Racine County is the most recent county to implement the new video equipment, made by Dallas-based Securus Technologies. It allows families to stay in touch with inmates without having to travel to the prison or wait for guards to escort their loved one to the visiting room.

"This allows more flexibility for people to have visits from home, or for attorneys to meet with their clients," Racine County sheriff's Lt. Shawn Barker said. Video visits are available "anywhere where they have the necessary technology to make it happen."

Many people already have the necessary technology — a webcam and a computer with a high-speed Internet connection.

The service is also available at jails in Barron, Chippewa, Forest and Marathon counties. Authorities in other counties say they're keeping an eye on how well the new systems work to evaluate whether to offer the same option.

Deputies say video visitations are easier to monitor because inmates don't have to be shuffled around the building, and there's no risk of visitors trying to sneak in contraband. Also, video visits are recorded and can be watched remotely, limiting the number of staffers who have to be in the room.

Visitors must be at least 18 years old and on a visitation list approved by jail staff.
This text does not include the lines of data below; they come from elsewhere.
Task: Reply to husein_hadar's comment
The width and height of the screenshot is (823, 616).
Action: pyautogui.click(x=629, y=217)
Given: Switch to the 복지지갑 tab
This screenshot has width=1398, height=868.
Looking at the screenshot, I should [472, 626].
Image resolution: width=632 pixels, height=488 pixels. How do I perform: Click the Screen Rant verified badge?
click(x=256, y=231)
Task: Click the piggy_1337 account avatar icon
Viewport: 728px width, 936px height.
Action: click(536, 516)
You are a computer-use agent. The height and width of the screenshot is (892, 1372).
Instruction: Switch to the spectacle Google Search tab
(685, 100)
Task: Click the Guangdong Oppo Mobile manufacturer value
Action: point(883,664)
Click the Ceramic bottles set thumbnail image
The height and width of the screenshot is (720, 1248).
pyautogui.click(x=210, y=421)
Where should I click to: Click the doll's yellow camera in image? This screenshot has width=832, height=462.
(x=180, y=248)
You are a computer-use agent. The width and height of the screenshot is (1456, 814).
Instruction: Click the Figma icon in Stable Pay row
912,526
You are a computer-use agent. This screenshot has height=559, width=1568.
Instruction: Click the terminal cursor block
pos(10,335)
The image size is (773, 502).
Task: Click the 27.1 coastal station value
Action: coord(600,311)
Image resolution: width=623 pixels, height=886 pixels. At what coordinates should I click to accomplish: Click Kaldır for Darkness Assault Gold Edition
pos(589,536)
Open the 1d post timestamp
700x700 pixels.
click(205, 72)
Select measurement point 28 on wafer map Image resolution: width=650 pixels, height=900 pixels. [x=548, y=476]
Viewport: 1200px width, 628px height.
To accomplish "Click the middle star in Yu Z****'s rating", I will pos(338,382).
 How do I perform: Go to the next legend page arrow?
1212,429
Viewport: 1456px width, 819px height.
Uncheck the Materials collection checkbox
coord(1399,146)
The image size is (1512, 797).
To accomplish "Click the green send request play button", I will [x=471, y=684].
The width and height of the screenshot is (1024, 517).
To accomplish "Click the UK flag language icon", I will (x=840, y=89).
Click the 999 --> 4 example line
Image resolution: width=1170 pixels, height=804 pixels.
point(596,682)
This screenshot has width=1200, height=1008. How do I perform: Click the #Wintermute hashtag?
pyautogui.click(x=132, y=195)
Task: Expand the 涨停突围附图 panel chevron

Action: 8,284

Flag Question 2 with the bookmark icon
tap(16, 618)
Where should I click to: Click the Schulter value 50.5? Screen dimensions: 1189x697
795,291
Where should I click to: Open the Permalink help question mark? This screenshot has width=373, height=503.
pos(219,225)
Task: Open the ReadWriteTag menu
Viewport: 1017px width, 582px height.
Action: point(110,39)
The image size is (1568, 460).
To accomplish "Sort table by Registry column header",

That prevents inmates from meeting with possible witnesses, co-defendants or people with whom courts have ordered them to have no contact.

Visitors pre-register with a photo identification, and approvals take 24 to 48 hours. After that, they can schedule appointments and conduct video visitations during approved times.

Costs for video visits vary but are generally 25 cents per minute, in prepaid increments of 20, 30 or 40 minutes.

Securus has charged as much as $1 per minute at facilities in other states. The company did not immediately return messages asking about its pricing policies.

The Securus video consists of a tamper-resistant kiosk with a color video screen, along with a phone handset so other inmates can't eavesdrop. The visitor and inmate are both reminded at the outset that their conversation will be recorded and monitored. Calls between attorneys and their clients are private.

Video visitors who wear provocative clothing or who flash nudity are barred from future video calls. So are those who flash gang signs or display contraband such as drugs and weapons.

In Barron County, visitors can still come into the lobby and conduct video sessions for free. The Securus option was added in October at no cost to the county, Sheriff's Capt. Tim Evenson said.

He said the new technology is a big help to families who live in a different county or state — but not everyone likes it.

"Some families don't like the video aspect. They'd rather see them in person," he said. "I can understand that, but it just takes a lot more resources to make that happen."

Authorities across the state are paying attention. Elise Schaffer, a spokeswoman for Dane County sheriff's office, said officials plan to re-evaluate their systems at the end of the year.

Securus serves about 2,200 correctional facilities in 45 states.